As it turned out, this problem had a beautiful and logical solution. It is possible to develop a structure that will provide a solid foundation for organizational expansion and development, while will not changing significantly in the process of growth. As I write this, seven years of consulting and working experience with more than two hundred companies of various specializations confirm that this is not just an elegant theory. It is a real opportunity to create an optimum structure of the company, regardless of its size and stage of business development.
This book is dedicated to one of the fundamental principles of organizing work, which you will use to overcome management difficulties. Regardless the size of your company, while reading this book you will see the great potential of your business as well as the issues which limit its growth and development. You may think you already know this, but I'll take it upon myself to say that you are mistaken. If you already knew precisely the true potential of your company, and understood its weakest link – you would have already taken care of it.
I often hear from business owners that their weak spot is sales, but experience shows otherwise.
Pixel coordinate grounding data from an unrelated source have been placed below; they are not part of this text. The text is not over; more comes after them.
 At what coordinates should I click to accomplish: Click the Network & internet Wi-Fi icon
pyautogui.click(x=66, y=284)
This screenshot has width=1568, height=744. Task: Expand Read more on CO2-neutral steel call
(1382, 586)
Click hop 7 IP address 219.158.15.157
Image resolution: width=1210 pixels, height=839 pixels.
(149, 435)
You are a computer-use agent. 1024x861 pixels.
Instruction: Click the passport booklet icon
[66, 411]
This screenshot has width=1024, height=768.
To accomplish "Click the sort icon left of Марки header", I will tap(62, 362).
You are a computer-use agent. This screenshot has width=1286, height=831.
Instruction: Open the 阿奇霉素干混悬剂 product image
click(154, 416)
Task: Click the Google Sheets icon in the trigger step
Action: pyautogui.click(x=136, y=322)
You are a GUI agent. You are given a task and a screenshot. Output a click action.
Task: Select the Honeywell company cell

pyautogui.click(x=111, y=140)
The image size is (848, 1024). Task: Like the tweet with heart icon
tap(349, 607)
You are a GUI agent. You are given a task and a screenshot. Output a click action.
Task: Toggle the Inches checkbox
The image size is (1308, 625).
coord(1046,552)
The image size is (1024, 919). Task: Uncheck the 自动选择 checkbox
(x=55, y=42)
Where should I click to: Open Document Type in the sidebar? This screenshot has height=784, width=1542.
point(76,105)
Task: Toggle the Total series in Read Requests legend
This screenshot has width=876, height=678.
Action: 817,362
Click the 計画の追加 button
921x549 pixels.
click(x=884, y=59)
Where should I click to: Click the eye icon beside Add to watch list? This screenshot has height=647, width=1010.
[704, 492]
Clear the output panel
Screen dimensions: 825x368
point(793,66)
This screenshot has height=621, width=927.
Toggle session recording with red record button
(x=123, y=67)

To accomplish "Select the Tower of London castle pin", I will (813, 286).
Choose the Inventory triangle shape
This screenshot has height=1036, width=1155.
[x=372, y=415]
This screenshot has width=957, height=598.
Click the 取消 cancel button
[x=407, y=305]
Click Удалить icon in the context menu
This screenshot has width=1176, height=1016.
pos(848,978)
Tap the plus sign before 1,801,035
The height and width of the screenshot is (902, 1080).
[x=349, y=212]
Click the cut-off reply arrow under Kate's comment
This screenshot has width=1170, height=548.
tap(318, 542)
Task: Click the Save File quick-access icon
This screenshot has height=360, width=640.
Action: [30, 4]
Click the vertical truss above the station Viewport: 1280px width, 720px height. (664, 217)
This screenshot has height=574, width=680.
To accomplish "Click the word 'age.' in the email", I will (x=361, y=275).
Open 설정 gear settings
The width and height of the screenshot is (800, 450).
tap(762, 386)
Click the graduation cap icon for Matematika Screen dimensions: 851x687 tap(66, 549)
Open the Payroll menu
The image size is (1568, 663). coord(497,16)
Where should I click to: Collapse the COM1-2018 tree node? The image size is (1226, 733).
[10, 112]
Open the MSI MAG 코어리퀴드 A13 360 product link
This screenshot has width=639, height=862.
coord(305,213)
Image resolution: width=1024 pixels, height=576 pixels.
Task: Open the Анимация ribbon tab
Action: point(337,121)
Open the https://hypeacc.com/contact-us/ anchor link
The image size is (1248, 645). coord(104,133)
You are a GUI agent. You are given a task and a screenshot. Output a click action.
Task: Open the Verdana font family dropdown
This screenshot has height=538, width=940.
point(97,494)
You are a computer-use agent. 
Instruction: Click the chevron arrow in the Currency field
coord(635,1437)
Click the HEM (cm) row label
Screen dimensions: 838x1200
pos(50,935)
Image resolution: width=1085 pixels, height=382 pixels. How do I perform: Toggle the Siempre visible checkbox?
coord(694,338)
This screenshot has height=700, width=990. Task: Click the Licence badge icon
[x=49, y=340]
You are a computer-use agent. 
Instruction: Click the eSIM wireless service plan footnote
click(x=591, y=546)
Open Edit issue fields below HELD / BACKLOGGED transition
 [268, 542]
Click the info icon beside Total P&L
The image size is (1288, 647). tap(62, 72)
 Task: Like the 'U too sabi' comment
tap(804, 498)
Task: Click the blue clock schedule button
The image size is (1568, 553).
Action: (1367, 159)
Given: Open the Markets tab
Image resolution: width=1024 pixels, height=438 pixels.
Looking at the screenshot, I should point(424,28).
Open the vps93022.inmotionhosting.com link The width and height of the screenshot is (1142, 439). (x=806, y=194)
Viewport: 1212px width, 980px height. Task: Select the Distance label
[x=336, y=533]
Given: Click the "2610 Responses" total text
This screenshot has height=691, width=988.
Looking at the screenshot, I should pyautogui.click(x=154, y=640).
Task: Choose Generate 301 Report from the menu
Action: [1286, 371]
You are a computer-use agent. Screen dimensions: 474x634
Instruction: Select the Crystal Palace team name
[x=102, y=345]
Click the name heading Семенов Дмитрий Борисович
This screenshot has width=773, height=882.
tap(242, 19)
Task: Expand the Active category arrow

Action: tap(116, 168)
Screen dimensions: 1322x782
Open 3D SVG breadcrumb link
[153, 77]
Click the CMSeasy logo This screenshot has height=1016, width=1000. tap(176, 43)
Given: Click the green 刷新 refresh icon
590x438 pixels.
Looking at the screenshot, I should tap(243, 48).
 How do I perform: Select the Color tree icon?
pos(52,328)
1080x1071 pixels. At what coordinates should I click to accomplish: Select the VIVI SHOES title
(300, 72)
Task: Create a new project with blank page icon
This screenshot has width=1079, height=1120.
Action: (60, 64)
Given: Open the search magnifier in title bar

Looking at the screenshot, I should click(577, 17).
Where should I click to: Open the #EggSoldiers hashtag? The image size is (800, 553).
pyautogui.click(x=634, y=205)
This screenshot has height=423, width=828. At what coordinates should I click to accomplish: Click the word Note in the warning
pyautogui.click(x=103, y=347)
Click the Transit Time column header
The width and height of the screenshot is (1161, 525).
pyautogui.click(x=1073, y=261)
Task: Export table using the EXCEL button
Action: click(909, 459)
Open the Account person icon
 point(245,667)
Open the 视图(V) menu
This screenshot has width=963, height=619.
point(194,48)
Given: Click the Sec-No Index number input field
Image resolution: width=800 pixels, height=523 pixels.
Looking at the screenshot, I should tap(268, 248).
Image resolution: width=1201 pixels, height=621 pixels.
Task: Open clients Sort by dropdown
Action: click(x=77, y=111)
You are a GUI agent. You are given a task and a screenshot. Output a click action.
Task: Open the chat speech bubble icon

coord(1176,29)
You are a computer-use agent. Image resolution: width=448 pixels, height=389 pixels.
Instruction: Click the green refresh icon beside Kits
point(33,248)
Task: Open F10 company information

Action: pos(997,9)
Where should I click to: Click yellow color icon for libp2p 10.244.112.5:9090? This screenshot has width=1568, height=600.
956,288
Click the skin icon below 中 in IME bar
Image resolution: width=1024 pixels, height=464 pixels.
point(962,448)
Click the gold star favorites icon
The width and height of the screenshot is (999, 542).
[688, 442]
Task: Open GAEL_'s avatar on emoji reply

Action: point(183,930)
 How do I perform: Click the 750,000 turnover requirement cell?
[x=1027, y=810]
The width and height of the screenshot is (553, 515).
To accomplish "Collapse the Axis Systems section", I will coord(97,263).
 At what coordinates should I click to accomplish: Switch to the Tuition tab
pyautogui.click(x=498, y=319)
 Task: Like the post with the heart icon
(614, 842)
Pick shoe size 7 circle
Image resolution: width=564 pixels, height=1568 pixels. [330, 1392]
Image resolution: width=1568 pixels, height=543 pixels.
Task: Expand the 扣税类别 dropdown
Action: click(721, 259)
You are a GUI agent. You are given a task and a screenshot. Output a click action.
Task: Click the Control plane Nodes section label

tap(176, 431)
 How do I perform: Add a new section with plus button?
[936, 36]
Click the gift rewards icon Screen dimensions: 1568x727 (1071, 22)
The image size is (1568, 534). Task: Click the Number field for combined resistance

Cursory research shows that sales departments function quite well, while instead management is completely oblivious to lack of advertising, or that their products are not competitive. Regardless of whether you agree or not, I promise that you will see your business in a completely new light and gain many new ideas for its expansion.
If you look around, you will find many companies in many different lines of business that have great products, but the scale of their activities has not grown for years. Why do some companies expand rapidly and within ten years go international, while others, despite their outstanding product, settle for a very small share of the market and remain at almost the same level? You will find the answer to this question in my book.
Perhaps, you will thumb through this book and see some data that seems redundant or too complex. However, if you read it consistently and carefully, you will see that these concepts are simple and useful, even for small companies. Their implementation will bring any sized business significant expansion.
After all, your personal point of view on your business fully determines its future. My recommendation is that you read this book in its entirety, and then refer to individual chapters and inserts to gain a greater understanding of specific divisions.
Management is one of the most ancient human endeavors. It can remain simple if you don’t introduce arbitrary complexities. Its basics have remained virtually unchanged since the times when the head of the tribe led his tribesmen out of the caves to hunt mammoths. Of course, modern technology (computers, the Internet, advanced means of communication, etc) gave us an opportunity to eliminate errors from daily tasks, but the basics of managing a group remain the same.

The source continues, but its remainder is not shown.